今日が堅護が私に挑む最後の日だ。戦いは昼過ぎくらいから始まる。

私、創華は今日は家事を素早く済ませて早くからメーフラとしてMOHの世界にログインしていた。



ログインした私はギルドホームにある一室でゆったりとして開戦の時を待った。


うちのギルドメンバーは私と同じように早めにログインして戦いの準備をしていた。



私がくつろいでいると一通のフレンドメッセージが届く。

送り主はダームさんだった。


一応作戦会議的なものをするから会議室に集まってくれ、とのことだ。


私が会議室に行くともうすでにみんな集まっていた。

空席は2つだけ、私のところと、リンさんのところだ。

リンさんは残念なことに今日は仕事が入ってこられないらしい。

彼女がいれば戦いというものも起こさないほどの一方的な勝利を手に入れられる、とダームさんが言っていた。

そう聞くとリンさんは大概反則な存在だと思った。



「作戦会議、って言ってたけどダームの旦那がもう既に何か用意してるんだろ?」


私が入り、今日来れるメンバーが揃ったことを確認したドゲザさんがそう切り出した。

それに対してダームさんがニヤリと笑った……ような気がした。


「そうだね。作戦、というほどのものはないけど今回はいろんな事情を加味してーーーーメーフラさんが敵のギルドホームを攻める、僕たちは防衛、って感じになると思うよ」


ダームさんはこれが私の戦いということを最大限考えた作戦、ということで私が突撃、残りは防衛とした。

具体的な作戦はなかった。


好きにやっていいらしい。


「でも本当にメーフラさん1人で大丈夫なの? きっと罠を張って待ち構えていると思うよ?」


「そうかもしれないね。でもそれならそれでいいと思っているよ」


エターシャさんの素朴な疑問にダームさんは自信満々に返した。

そして補足説明をする。


彼によると、私を罠で弱体化させようとするなら室内の戦いになるだろうと。

しかしそうやって狭いところで戦えば接近戦最強の私が負けるはずがない、ということらしい。

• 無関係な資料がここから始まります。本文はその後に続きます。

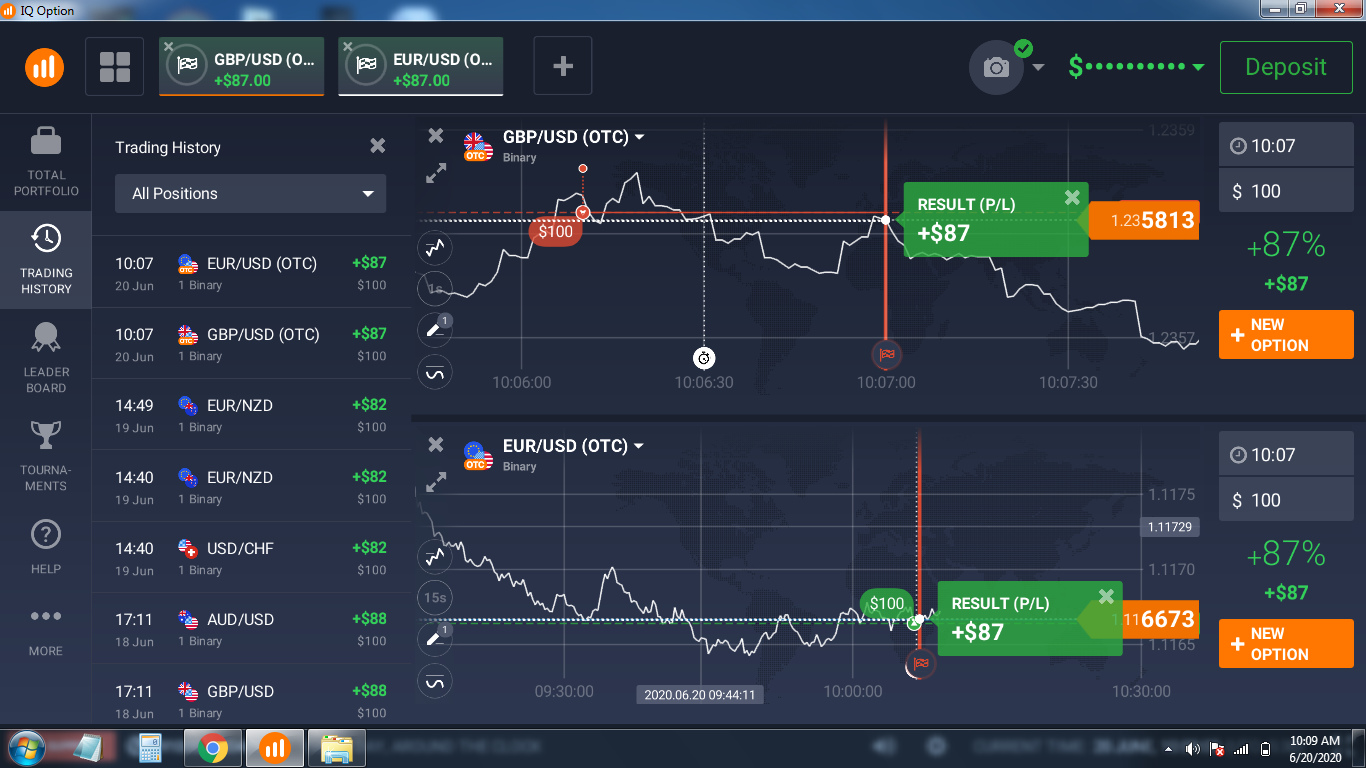
Task: Click the camera screenshot icon
Action: pyautogui.click(x=996, y=68)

そもそも、この戦いで罠で待ち構えるというのは案外有効ではないらしい。


というのも、罠に誘い込む=防衛拠点の中に相手を招き入れるということだからね。

そこら辺の壁を壊すだけでこちらは相手に打撃を与えられるのだ。

それを考えると相手がとってくるであろう戦法は遮蔽物のない場所で囲んで魔法で一面を焼き払うなどの強引な戦術だけ。

もしそうなら私が全部叩き切ればいいだけ、なのだと。


その説明にエターシャさんは「本当にできるの?」という懐疑的な目をダームさんに向けたが、ダームさんの「いや、第1回のイベントでやったことじゃん」という言葉に沈黙した。

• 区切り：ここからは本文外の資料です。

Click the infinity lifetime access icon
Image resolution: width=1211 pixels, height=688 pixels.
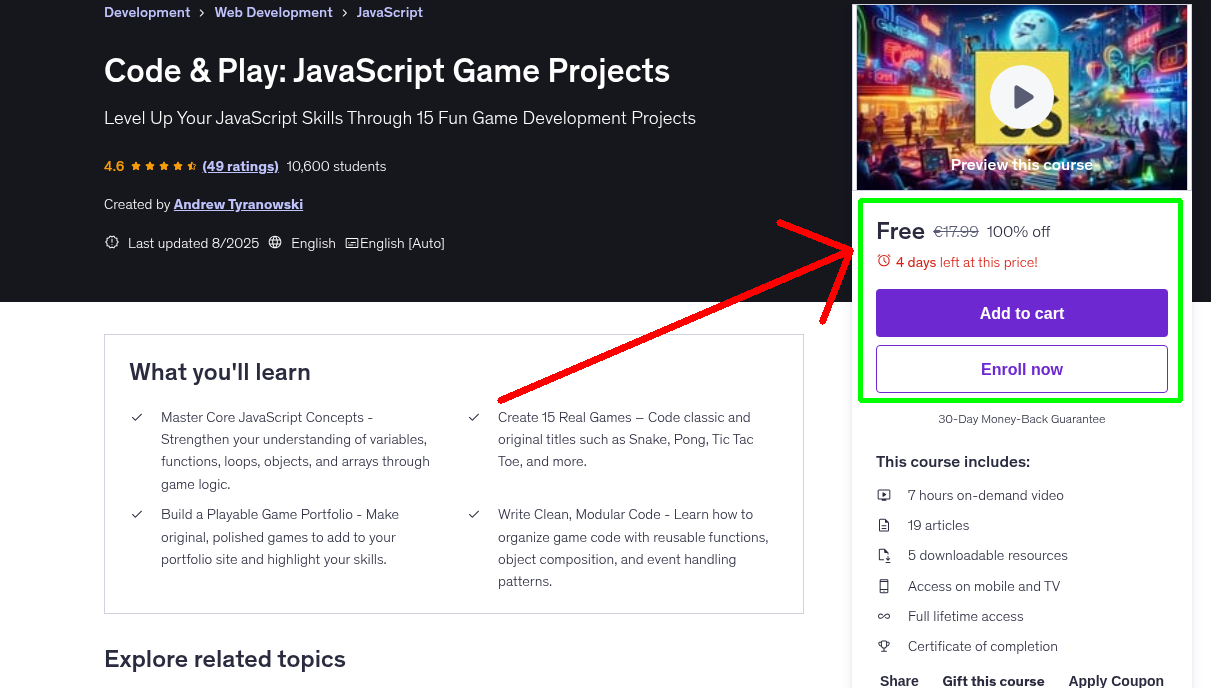click(x=884, y=616)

「ということでメーフラさんは好きなだけ暴れてきていいよ」


そういうことになった。
















そこから待つこと数時間、ついに開戦の時だ。

私たちのギルドホームごとギルド戦専用エリアに転移する。建物の中にいたためそれを目にしたわけではないが、外を見れば普段は街中の風景が見えるはずが今はだだっ広い草原が広がるだけだった。


「始まったみたいですね」


私は小さく呟いて立ち上がり、そのまま建物の外に出た。


フィールドにポツンと建物が鎮座する姿は少し離れてみるとそれはシュールなものだった。

私たちのホームが小さなものを利用しているというのもそれを助長しているのだろう。


そんなどうでもいいことを考えながら私は前へ足を踏み出した。



「メエエエエッフラさああああん!!」


少し歩いたところで後ろからエターシャさんの声が聞こえた。

振り返ると居残り組、というか私以外のみんながホームの外に出て私を見送りに来てくれていた。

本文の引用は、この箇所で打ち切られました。